-------- INFORMATION GIVEN --------

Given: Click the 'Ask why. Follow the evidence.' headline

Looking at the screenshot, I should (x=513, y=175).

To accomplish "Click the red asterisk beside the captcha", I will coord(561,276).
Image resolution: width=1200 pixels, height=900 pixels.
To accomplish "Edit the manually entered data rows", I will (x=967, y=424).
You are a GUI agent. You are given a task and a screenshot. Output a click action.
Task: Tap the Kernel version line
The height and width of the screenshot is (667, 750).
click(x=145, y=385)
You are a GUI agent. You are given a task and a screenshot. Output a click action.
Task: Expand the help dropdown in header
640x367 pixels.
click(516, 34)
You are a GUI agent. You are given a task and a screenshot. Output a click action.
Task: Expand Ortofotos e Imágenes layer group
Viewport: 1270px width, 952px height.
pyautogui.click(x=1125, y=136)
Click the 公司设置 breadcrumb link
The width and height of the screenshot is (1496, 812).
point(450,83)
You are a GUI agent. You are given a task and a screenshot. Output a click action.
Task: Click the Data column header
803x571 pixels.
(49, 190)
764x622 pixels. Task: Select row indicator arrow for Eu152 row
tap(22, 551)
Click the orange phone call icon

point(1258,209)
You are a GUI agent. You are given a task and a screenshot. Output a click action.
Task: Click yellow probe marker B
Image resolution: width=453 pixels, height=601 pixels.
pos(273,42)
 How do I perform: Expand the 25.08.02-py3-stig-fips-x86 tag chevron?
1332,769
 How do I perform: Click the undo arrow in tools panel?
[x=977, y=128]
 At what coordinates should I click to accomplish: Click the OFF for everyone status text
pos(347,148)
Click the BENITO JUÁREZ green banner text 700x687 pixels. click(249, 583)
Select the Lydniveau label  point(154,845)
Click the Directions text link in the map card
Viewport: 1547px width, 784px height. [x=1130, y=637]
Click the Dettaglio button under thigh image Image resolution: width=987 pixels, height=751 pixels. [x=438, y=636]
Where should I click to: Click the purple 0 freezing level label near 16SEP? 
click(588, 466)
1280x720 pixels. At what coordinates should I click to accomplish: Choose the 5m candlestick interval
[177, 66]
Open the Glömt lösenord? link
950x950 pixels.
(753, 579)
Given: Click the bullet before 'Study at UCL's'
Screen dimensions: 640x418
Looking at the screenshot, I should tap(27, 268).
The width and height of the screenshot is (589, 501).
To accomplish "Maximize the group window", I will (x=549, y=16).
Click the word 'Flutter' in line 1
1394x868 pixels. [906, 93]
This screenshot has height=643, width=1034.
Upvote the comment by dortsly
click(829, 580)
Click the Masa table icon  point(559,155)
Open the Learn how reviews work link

--------

All records shown above are to be repeated exactly.

## ANSWER AREA
Given: Click the 'Ask why. Follow the evidence.' headline

Looking at the screenshot, I should (x=513, y=175).

To accomplish "Click the red asterisk beside the captcha", I will coord(561,276).
Image resolution: width=1200 pixels, height=900 pixels.
To accomplish "Edit the manually entered data rows", I will (x=967, y=424).
You are a GUI agent. You are given a task and a screenshot. Output a click action.
Task: Tap the Kernel version line
The height and width of the screenshot is (667, 750).
click(x=145, y=385)
You are a GUI agent. You are given a task and a screenshot. Output a click action.
Task: Expand the help dropdown in header
640x367 pixels.
click(516, 34)
You are a GUI agent. You are given a task and a screenshot. Output a click action.
Task: Expand Ortofotos e Imágenes layer group
Viewport: 1270px width, 952px height.
pyautogui.click(x=1125, y=136)
Click the 公司设置 breadcrumb link
The width and height of the screenshot is (1496, 812).
point(450,83)
You are a GUI agent. You are given a task and a screenshot. Output a click action.
Task: Click the Data column header
803x571 pixels.
(49, 190)
764x622 pixels. Task: Select row indicator arrow for Eu152 row
tap(22, 551)
Click the orange phone call icon

point(1258,209)
You are a GUI agent. You are given a task and a screenshot. Output a click action.
Task: Click yellow probe marker B
Image resolution: width=453 pixels, height=601 pixels.
pos(273,42)
 How do I perform: Expand the 25.08.02-py3-stig-fips-x86 tag chevron?
1332,769
 How do I perform: Click the undo arrow in tools panel?
[x=977, y=128]
 At what coordinates should I click to accomplish: Click the OFF for everyone status text
pos(347,148)
Click the BENITO JUÁREZ green banner text 700x687 pixels. click(249, 583)
Select the Lydniveau label  point(154,845)
Click the Directions text link in the map card
Viewport: 1547px width, 784px height. [x=1130, y=637]
Click the Dettaglio button under thigh image Image resolution: width=987 pixels, height=751 pixels. [x=438, y=636]
Where should I click to: Click the purple 0 freezing level label near 16SEP? 
click(588, 466)
1280x720 pixels. At what coordinates should I click to accomplish: Choose the 5m candlestick interval
[177, 66]
Open the Glömt lösenord? link
950x950 pixels.
(753, 579)
Given: Click the bullet before 'Study at UCL's'
Screen dimensions: 640x418
Looking at the screenshot, I should tap(27, 268).
The width and height of the screenshot is (589, 501).
To accomplish "Maximize the group window", I will (x=549, y=16).
Click the word 'Flutter' in line 1
1394x868 pixels. [906, 93]
This screenshot has height=643, width=1034.
Upvote the comment by dortsly
click(829, 580)
Click the Masa table icon  point(559,155)
Open the Learn how reviews work link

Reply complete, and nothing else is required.